Saved entries
────────────────────

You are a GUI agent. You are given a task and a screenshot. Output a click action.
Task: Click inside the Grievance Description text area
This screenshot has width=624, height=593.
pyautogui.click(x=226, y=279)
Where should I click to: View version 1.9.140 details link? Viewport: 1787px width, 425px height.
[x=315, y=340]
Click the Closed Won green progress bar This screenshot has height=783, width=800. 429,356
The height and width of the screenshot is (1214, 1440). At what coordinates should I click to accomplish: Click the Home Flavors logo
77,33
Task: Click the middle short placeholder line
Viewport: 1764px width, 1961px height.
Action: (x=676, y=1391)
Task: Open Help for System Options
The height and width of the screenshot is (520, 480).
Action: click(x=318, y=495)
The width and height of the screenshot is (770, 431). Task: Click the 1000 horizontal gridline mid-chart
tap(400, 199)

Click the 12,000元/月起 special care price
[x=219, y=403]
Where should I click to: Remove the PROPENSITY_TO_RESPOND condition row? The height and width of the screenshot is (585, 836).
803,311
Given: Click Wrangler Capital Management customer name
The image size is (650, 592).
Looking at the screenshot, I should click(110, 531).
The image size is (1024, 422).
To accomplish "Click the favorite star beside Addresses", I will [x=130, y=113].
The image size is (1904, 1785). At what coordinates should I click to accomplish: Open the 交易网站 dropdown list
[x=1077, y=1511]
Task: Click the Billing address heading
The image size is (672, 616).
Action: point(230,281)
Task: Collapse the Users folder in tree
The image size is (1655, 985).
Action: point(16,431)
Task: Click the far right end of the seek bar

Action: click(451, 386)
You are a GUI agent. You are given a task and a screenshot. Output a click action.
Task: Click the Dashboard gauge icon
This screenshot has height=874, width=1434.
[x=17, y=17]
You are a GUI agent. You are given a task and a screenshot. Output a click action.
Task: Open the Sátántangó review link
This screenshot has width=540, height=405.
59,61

────────────────────

Exercise details
Make an exact copy of the data above.

Task response
You are a GUI agent. You are given a task and a screenshot. Output a click action.
Task: Click inside the Grievance Description text area
This screenshot has width=624, height=593.
pyautogui.click(x=226, y=279)
Where should I click to: View version 1.9.140 details link? Viewport: 1787px width, 425px height.
[x=315, y=340]
Click the Closed Won green progress bar This screenshot has height=783, width=800. 429,356
The height and width of the screenshot is (1214, 1440). At what coordinates should I click to accomplish: Click the Home Flavors logo
77,33
Task: Click the middle short placeholder line
Viewport: 1764px width, 1961px height.
Action: (x=676, y=1391)
Task: Open Help for System Options
The height and width of the screenshot is (520, 480).
Action: click(x=318, y=495)
The width and height of the screenshot is (770, 431). Task: Click the 1000 horizontal gridline mid-chart
tap(400, 199)

Click the 12,000元/月起 special care price
[x=219, y=403]
Where should I click to: Remove the PROPENSITY_TO_RESPOND condition row? The height and width of the screenshot is (585, 836).
803,311
Given: Click Wrangler Capital Management customer name
The image size is (650, 592).
Looking at the screenshot, I should click(110, 531).
The image size is (1024, 422).
To accomplish "Click the favorite star beside Addresses", I will [x=130, y=113].
The image size is (1904, 1785). At what coordinates should I click to accomplish: Open the 交易网站 dropdown list
[x=1077, y=1511]
Task: Click the Billing address heading
The image size is (672, 616).
Action: point(230,281)
Task: Collapse the Users folder in tree
The image size is (1655, 985).
Action: point(16,431)
Task: Click the far right end of the seek bar

Action: click(451, 386)
You are a GUI agent. You are given a task and a screenshot. Output a click action.
Task: Click the Dashboard gauge icon
This screenshot has height=874, width=1434.
[x=17, y=17]
You are a GUI agent. You are given a task and a screenshot. Output a click action.
Task: Open the Sátántangó review link
This screenshot has width=540, height=405.
59,61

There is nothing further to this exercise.